Ahana gives birth, and Ayaan proceeds to take their newborn baby home, leaving Ahana in the hospital. The doctor urges that the baby stay with the mother for a few months in order for Ahana to feed the baby. During this time, Ahana becomes attached to her baby and doesn't want to leave her marital family anymore. However, Ayaan wants nothing to do with Ahana and kicks her out of the house. Finally, Ayaan realizes his love and Ahana's mistake, and the movie ends with them planning for another baby.

==Cast==

- Salman Khan as Ayaan Puri
- Shilpa Shetty as Ahana Puri/Kapoor
- Reema Lagoo as Isha Puri, Ayaan's mother
- Amneek Sandhu as Avni Puri, Ayaan's sister
- Mohnish Behl as Karan Puri / Police Constable Harvinder Singh Harvi
- Shakti Kapoor as Mr. Kapoor
- Supriya Karnik as Pammi, Ahana's mother
- Aasif Sheikh as Bunty / Inspector Sukhwinder Singh Sukhi: Ayan's best friend
- Neena Kulkarni as Lata, Ayaan's grandmother
- Kunika Lal as Rammi
- Shoma Anand as a Judge Asha
- Sudha Chandran as Doctor Sunita
- Jeetu Verma as College Student Sajid

==Production==
After previously directed the film Hum Tumhare Haine Sanam, Adhiyaman began making a project titled Mujhse Shaadi Karogi in 2002, a romantic drama featuring Salman Khan and Shilpa Shetty in the lead roles.

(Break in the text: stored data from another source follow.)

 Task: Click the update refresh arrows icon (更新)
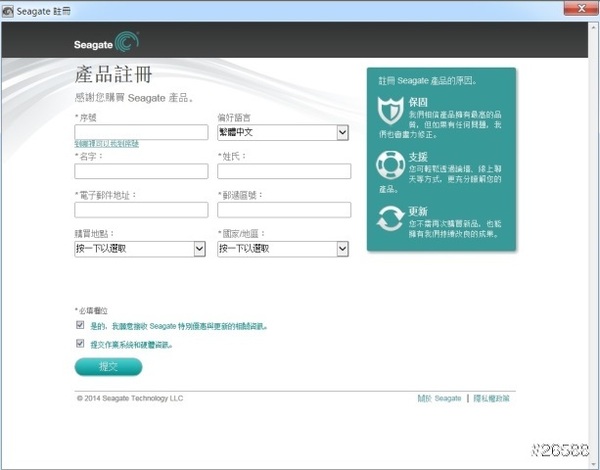(x=389, y=219)
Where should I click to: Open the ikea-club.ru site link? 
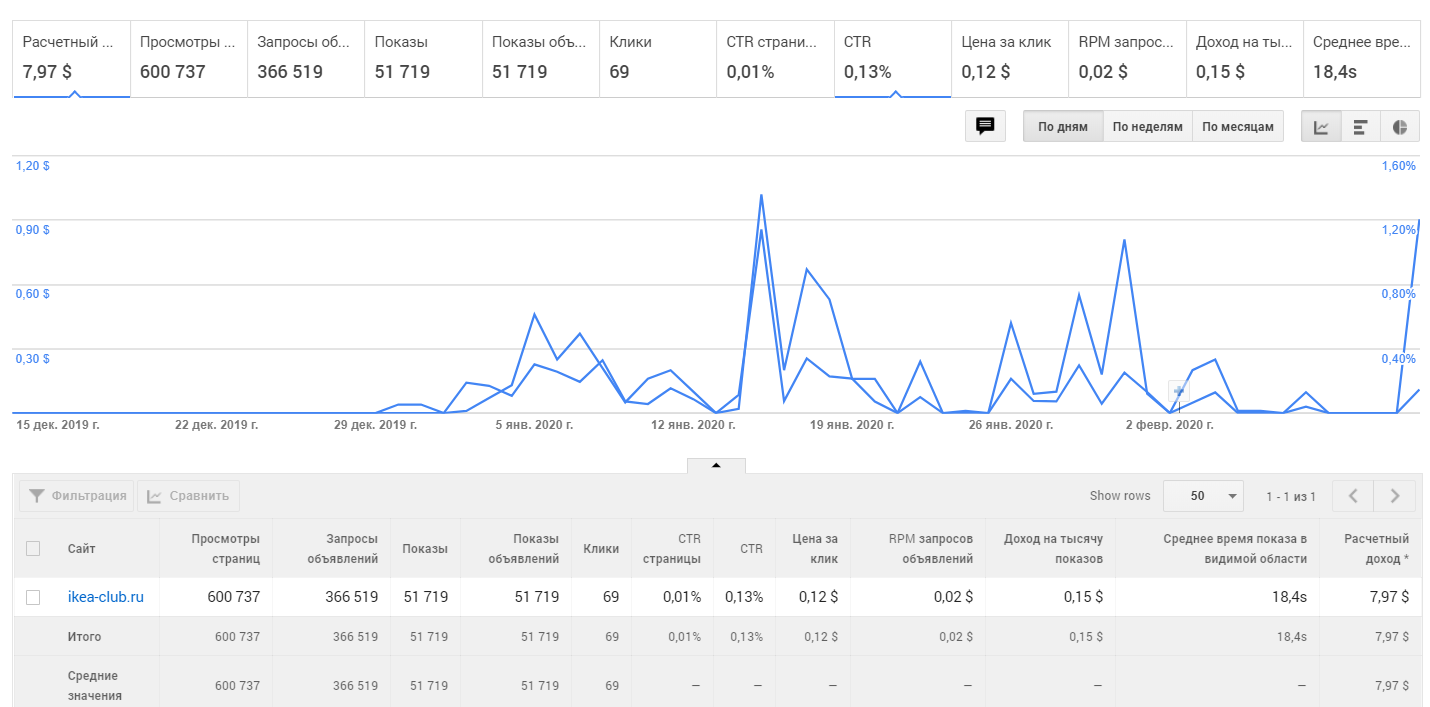(x=106, y=597)
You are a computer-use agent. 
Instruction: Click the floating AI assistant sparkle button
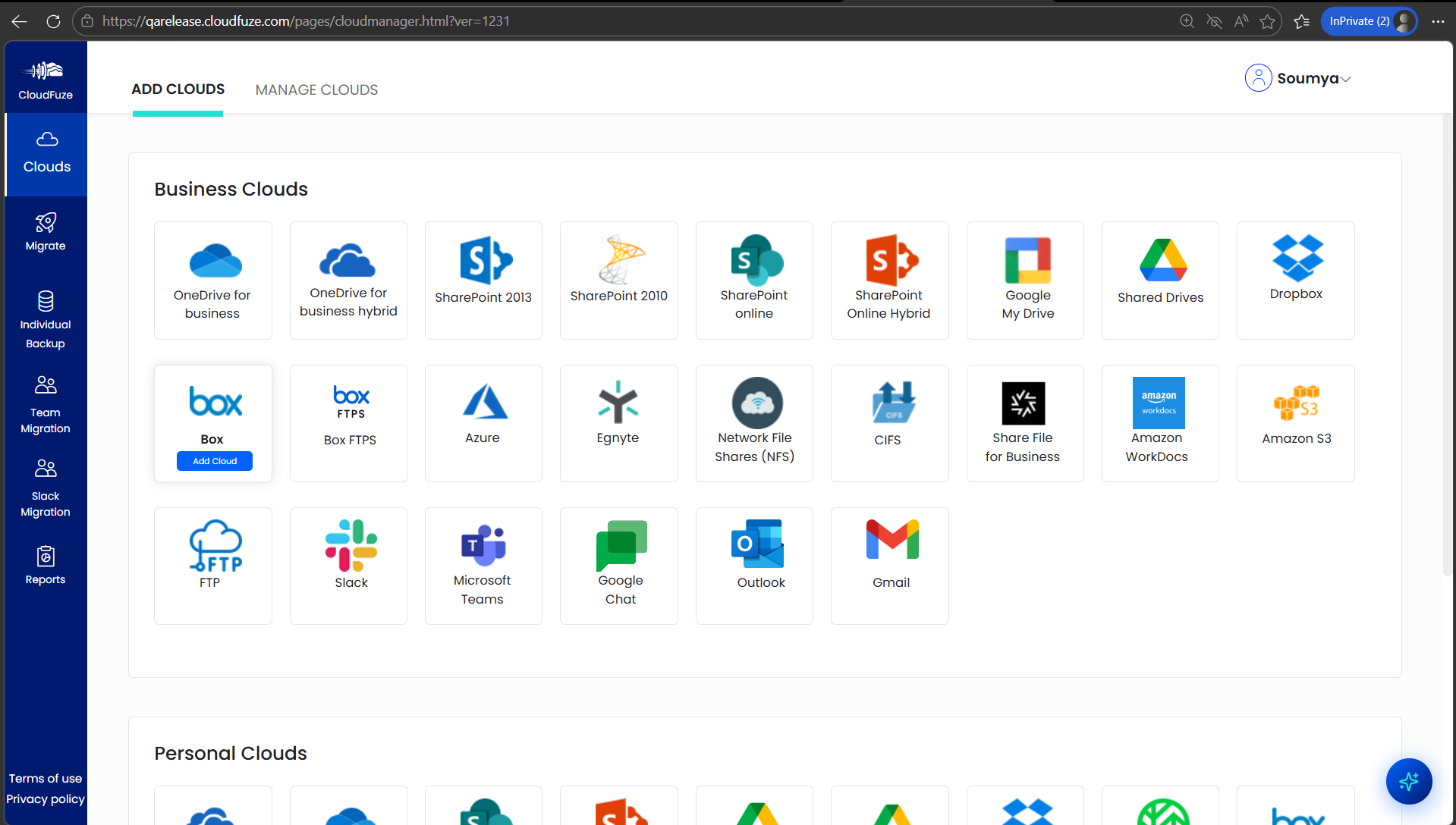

The project's title was changed to Dil Chura Ke Chal Diye and then to the eventual title Shaadi Karke Phas Gaya Yaar. The film was completed within a year, though the producers delayed the film's release indefinitely. Delays meant that Adhiyaman chose to remake the film and release it swiftly in Tamil as Priyasakhi with a new cast, while he was still waiting for the Hindi film to have a theatrical release.

==Soundtrack==

| # | Title | Singer(s) | Length | Music director(s) | Lyricist(s) |
|---|---|---|---|---|---|
| 1 | Dil Yeh Bahalta Nahin | Sonu Nigam, Sunidhi Chauhan | 04:47 | Daboo Malik | Salim Bijnori |
| 2 | Deewane Dil Ko Jaane Na | Alka Yagnik, Sonu Nigam, Sunidhi Chauhan | 04:16 | Sajid–Wajid | Shabbir Ahmed |
| 3 | Taaron Ko Mohabbat Amber Se | Alka Yagnik, Udit Narayan | 04:42 | Daboo Malik | Jalees Sherwani, Rashid Lucknowi |
| 4 | Shadi Kar Ke | Abhijeet Bhattacharya | 02:00 | P. Sameer | Manohar Iyer |
| 5 | Tujh Se | Sunidhi Chauhan | 05:06 | Daboo Malik | Salim Bijnori |
| 6 | Shaadi Kar Ke Phas Gaya Yaar | Sonu Nigam, Sunidhi Chauhan | 05:11 | Sajid–Wajid | Jalees Sherwani |
| 7 | Kuch Bhi Nahi Tha | Hariharan, Alka Yagnik | 05:11 | Sajid–Wajid | Jalees Sherwani |

== Critical response ==
Taran Adarsh of IndiaFM gave the film 1 out of 5, writing "Salman looks as if he has just walked out of the Rajshri set. His depiction of Mr. Goody Goody reminds you of his part in H.A.H.K. and HUM SAATH-SAATH HAIN. Shilpa's role has negative shades and she plays the wicked wife well. The film has a number of actors in supporting roles, but the ones who stand out are Supriya Karnik [first-rate] and Shakti Kapoor [effective]. Reema Lagoo is too repetitive. Mohnish Bahl gets no scope. Kunika and Aasif Sheikh are passable.On the whole, SHAADI KARKE PHAS GAYA YAAR is a stale and outdated fare which reminds the viewer of the cinema of 1980s." Priyanka Jain of Rediff.com gave the film 1 out of 5, writing "The dialogues and screenplay by Rumi Jaffrey are amateurish. Music directors Sajid-Wajid also left the director to his own resources. There is not one foot-tapping number. The costumes are hopelessly out of fashion and look quite ugly. Overall, the look and feel of the film is not very pleasant. Garish colour combinations dominate, hurting the eye. You wait from beginning to end, hoping for at least one good scene. You get nothing."